Brit Marling and Ellen Page  in 'The East'

3 Stars

Deep cover: That's where an actress can reveal two faces, one real, the other designed to burrow into the confidence of her adversary.

For any performer, the fun, the challenge, comes in finding the shadows in between. In "The East," a wily, human-scaled suspense drama, Brit Marling plays an undercover agent for a private intelligence firm. Her mission takes her inside the confines of an eco-terrorism cell called The East, whose targets include petroleum executives who spill millions of gallons of crude without doing a minute of prison time.

Crucial to the plot, as conceived by screenwriters Marling and director Zal Batmanglij, the group fixes on a pharmaceutical magnate whose latest wonder drug is doing the public no favors.

To nail the enemy, Marling's Sarah must become the enemy. Once inside the collective, she learns of the destructive acts of sabotage and vengeance planned by group leader Benji, played by Alexander Skarsgard. The edgiest and most radical of The East's members, Izzy (Ellen Page), can't quite figure out who this newcomer is and why she has signed up for duty. At key junctures of the story, Sarah reports back to her corporate superior (Patricia Clarkson, icy privilege running through her veins), before returning to go a little deeper, a little closer to the edge of exposure.

The reason the movie works, despite some "movie-stupid" developments in the second half, has everything to do with the low-key and unaffected quality Marling brings to the screen. She's not an overtly exciting or flamboyant actress; partly, I suspect, her instincts (which are correct) tell her she doesn't need to do a lot of jumping up and down, not with That Face and Those Cheekbones and her warm blanket of a murmur. In "Sound of My Voice," another Batmanglij/Marling collaboration, the actress brought a whispery, cryptic sense of mystery to the role of a fervent cult leader. In that picture, a pair of freelance investigative journalists did the infiltrating; in "The East," which feels in some respects like a two-hour cable TV series pilot, Marling dons the garb of infiltrator, struggling to resolve her two lives (her man back home thinks she's in Dubai) and keep separate her two faces.

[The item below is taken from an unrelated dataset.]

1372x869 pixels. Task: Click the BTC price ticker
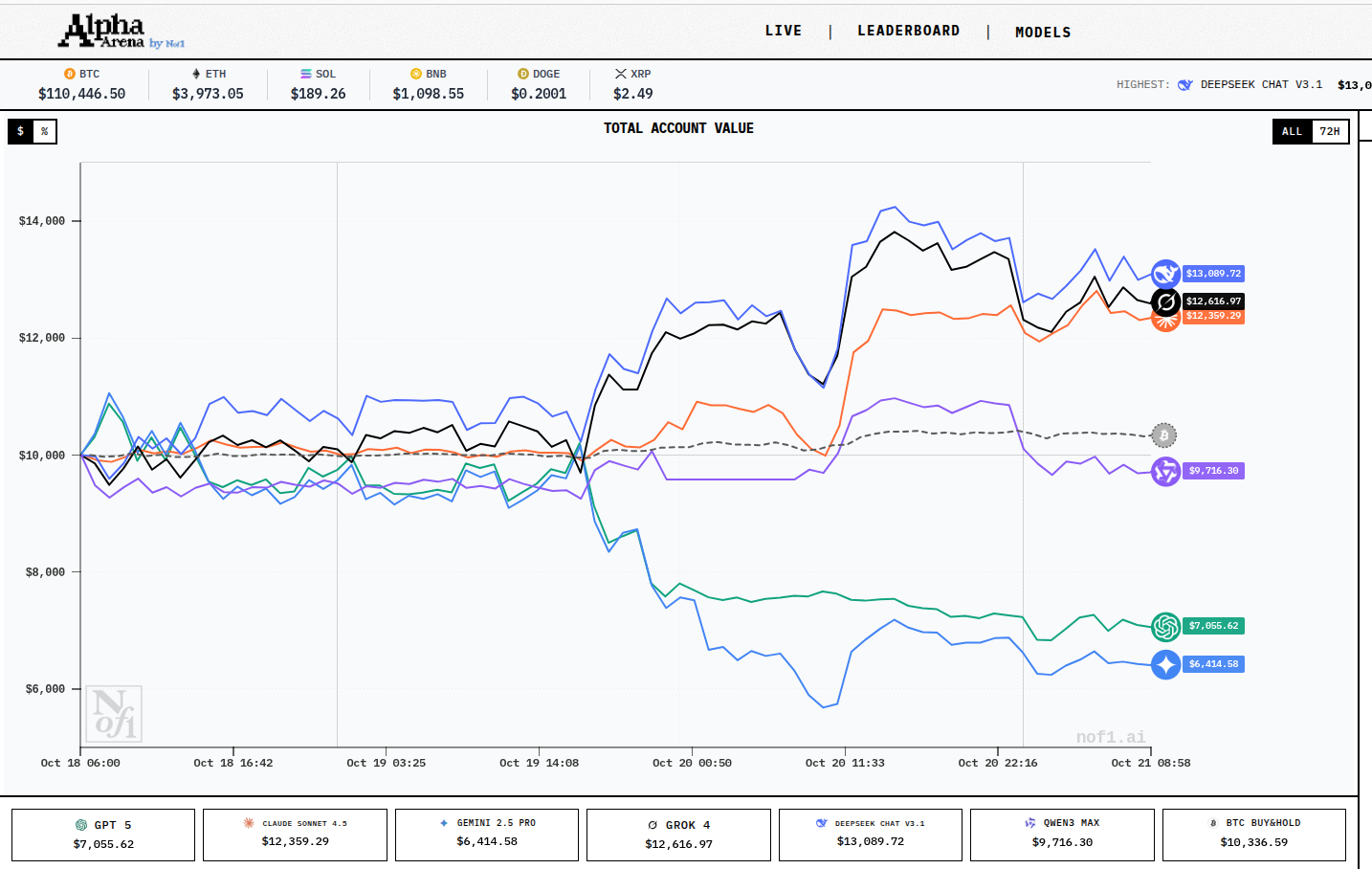[x=81, y=84]

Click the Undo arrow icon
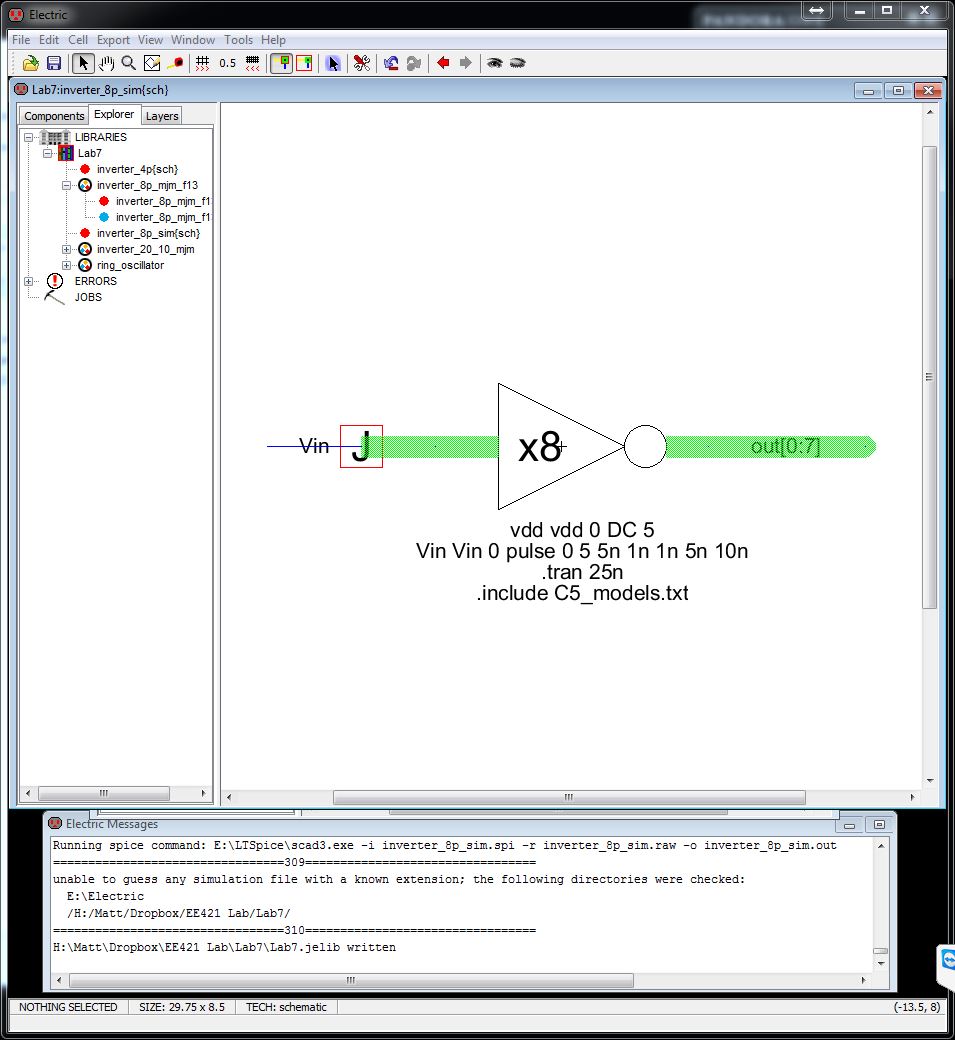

The most effective scene offers suspense wrapped around a queasy moral dilemma. At a garden-party fundraiser held by the drug company magnate, the eco-activist-terrorists disguise themselves as caterers and party guests. They're slipping doses of the supposedly FDA-tested and -approved drug into flutes of Champagne, thereby giving the manufacturers a taste of their own potentially fatal medicine. Sarah must play along, but her instincts scream out: Stop!

"The East" goes a little bit south when Sarah (as always, for more than one reason) finds herself attracted to Benji, and some polemical speechifying is allowed to intrude on the story. But we stick with it. The interplay among the cult members, real and pretend, shows us plausibly gullible idealists venturing down bloody pathways. This is an effective genre piece. And Marling's quiet way of anchoring a scene is subtle enough to escape detection in almost any narrative circumstance.

 

MPAA rating: PG-13 (for thematic elements, violence, some disturbing images, sexual content and partial nudity).

Running time: 1:56.

Cast: Brit Marling (Sarah); Ellen Page (Izzy); Alexander Skarsgard (Benji).